Widersprüche vor Preisverleihung

Dafür, dass sich das Präsidium des Europaparlaments mit den Preisträgern politisch verrannt hat, sprechen mehrere Indizien. Zu einen betrifft das die von Hänsel kritisierte Zahl von 130 toten Oppositionellen. Die von der Presse hinreichend dokumentierte Angabe bezieht sich auf die Gesamtzahl der Todesopfer während der Proteste der Regierungsgegner seit April dieses Jahres. Darunter fallen aber auch Vertreter des Regierungslagers, die angegriffen und von denen einige bei lebendigem Leib verbrannt wurden.

Aus dem Europaparlament hieß es auf Telepolis-Anfrage, dass die Zahl der 130 toten Oppositionellen von der Nichtregierungsorganisation Foro Penal Venezolano stammt. Diese Organisation steht der Opposition nahe und ist keine unabhängige Quelle. Offenbar wurde die Zahl aber nicht mehr überprüft.

In einer internen Information über die Preisträger heißt es in den biografischen Angaben über den Oppositionspolitiker Saleh: "Er reiste nach Kolumbien, wo er die Beziehungen zu lokalen Organisationen und einigen paramilitärischen Bewegungen ausbaute." Ein erstaunliches Bekenntnis, schließlich werden die rechtsgerichteten Paramilitärs in Kolumbien für einen Großteil der Menschenrechtsverbrechen der vergangenen Jahrzehnte verantwortlich gemacht.

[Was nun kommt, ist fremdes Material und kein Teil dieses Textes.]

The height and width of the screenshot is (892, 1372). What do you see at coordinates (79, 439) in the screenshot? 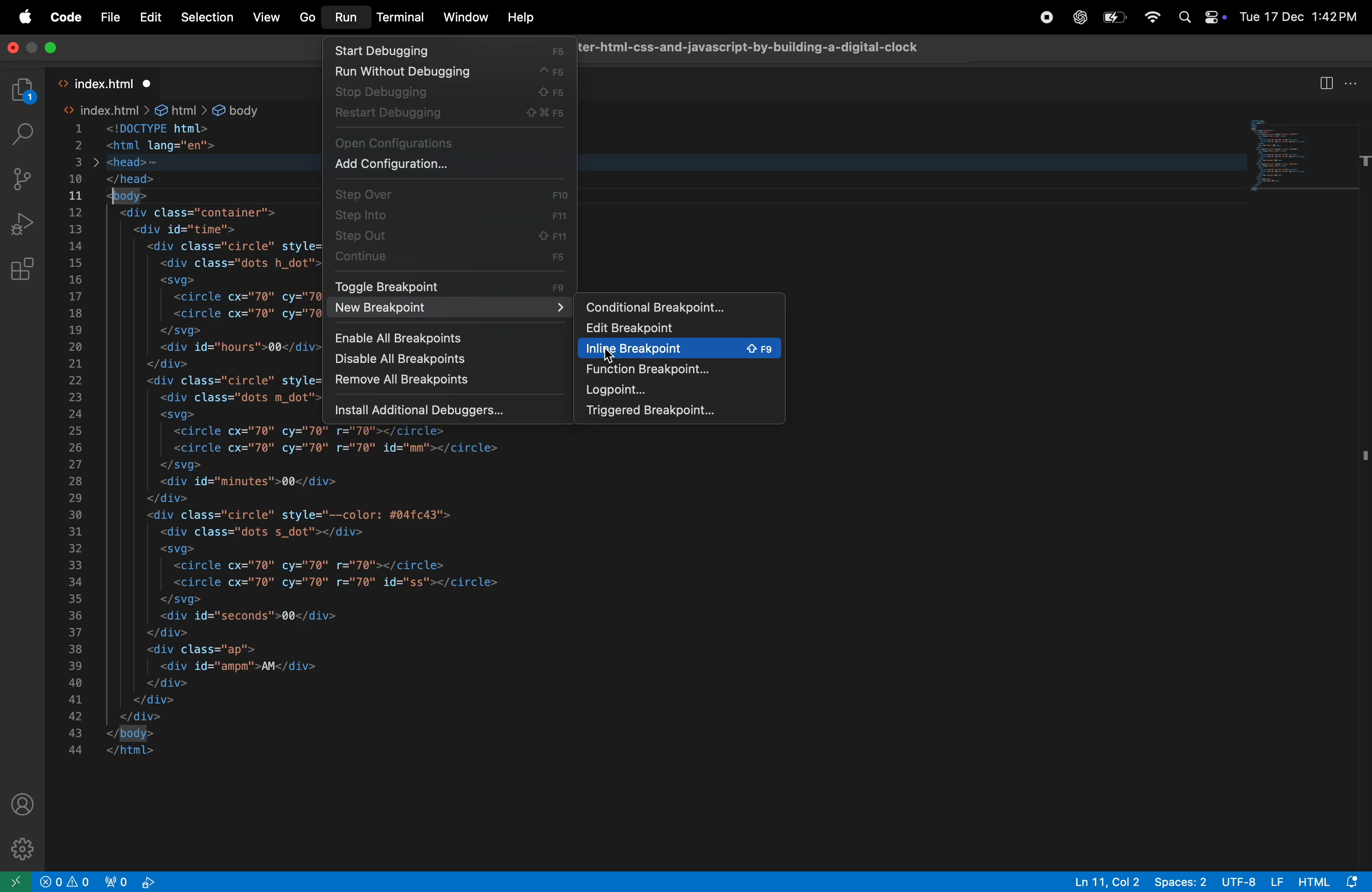
I see `line index` at bounding box center [79, 439].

Während seines Aufenthalts in Kolumbien entstand ein Foto von Saleh in Kampfmontur mit Maschinengewehr. Zudem hat er Medienberichten zufolge an Treffen einer kolumbianischen Nazigruppierung teilgenommen.

Aus dem Europaparlament hieß es auf Nachfrage, es handele sich bei den biografischen Angaben um "eine interne Information, die nicht die Position des Parlaments wiedergibt". Allerdings wurde die Biografie vom Parlamentssekretariat an die Abgeordneten verschickt. Den Dokumentinformationen wurde sie am 30. November von einem Parlamentscomputer erstellt, der auf den Namen Olga Blatakova angemeldet war.